-------- WORKING DATA --------

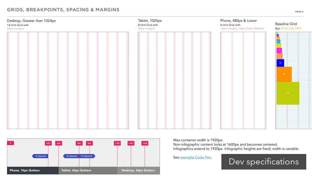This screenshot has height=176, width=312.
Task: Click the orange square labeled 20
Action: [284, 74]
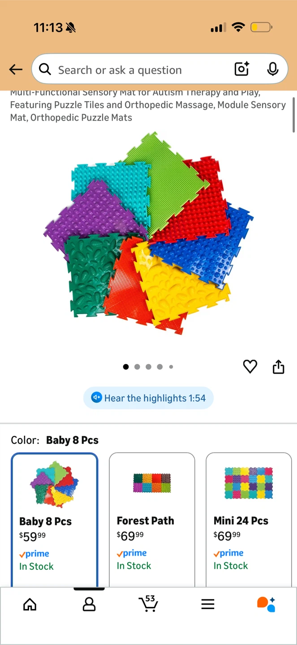Tap the share icon below product image

[x=279, y=366]
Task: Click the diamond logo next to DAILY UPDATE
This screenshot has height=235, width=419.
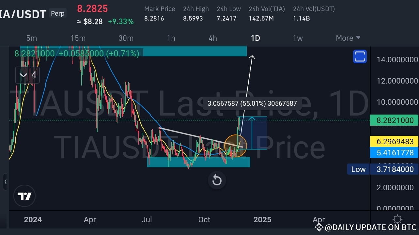Action: click(318, 227)
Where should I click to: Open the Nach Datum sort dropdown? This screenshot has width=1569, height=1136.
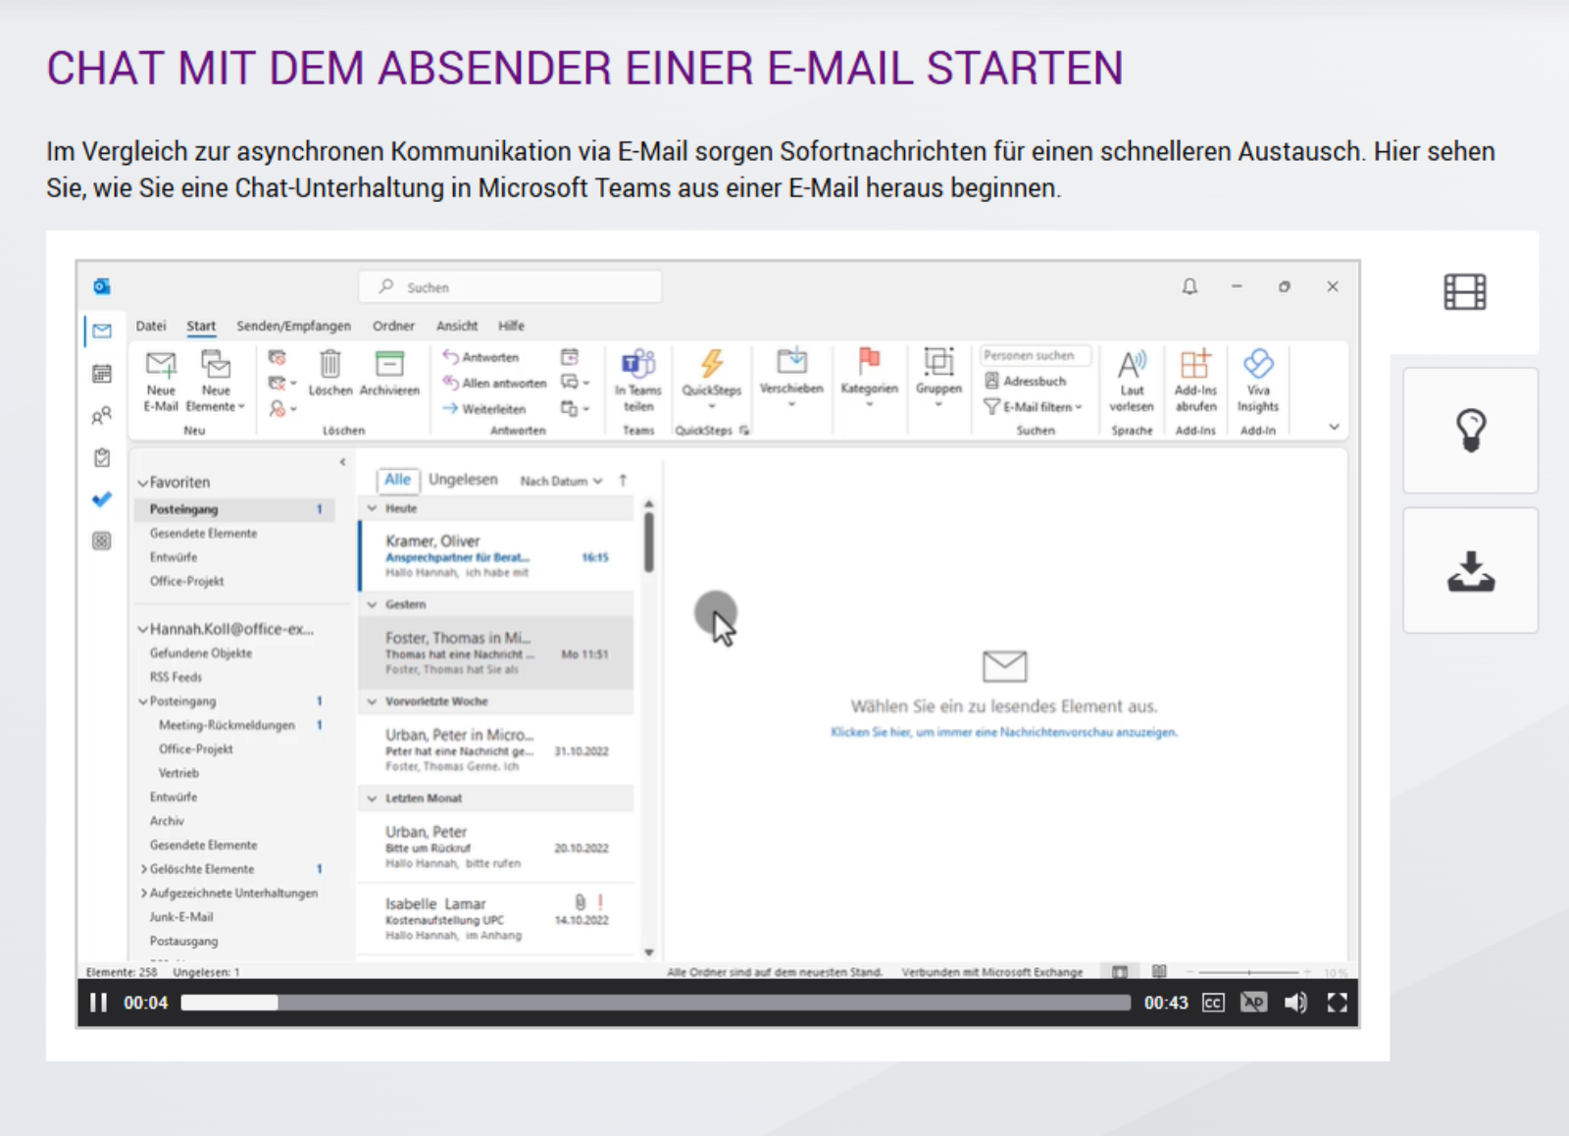[561, 481]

--------

__EXERCISE INSTRUCTIONS__. Drop the pictures, then write out only the lines running from the one containing "This screenshot has height=235, width=419." through the last line above, both included, exactly.

__SOLUTION FOR THIS TASK__.
This screenshot has height=235, width=419.
Action: click(318, 227)
Where should I click to: Open the Nach Datum sort dropdown? This screenshot has width=1569, height=1136.
[561, 481]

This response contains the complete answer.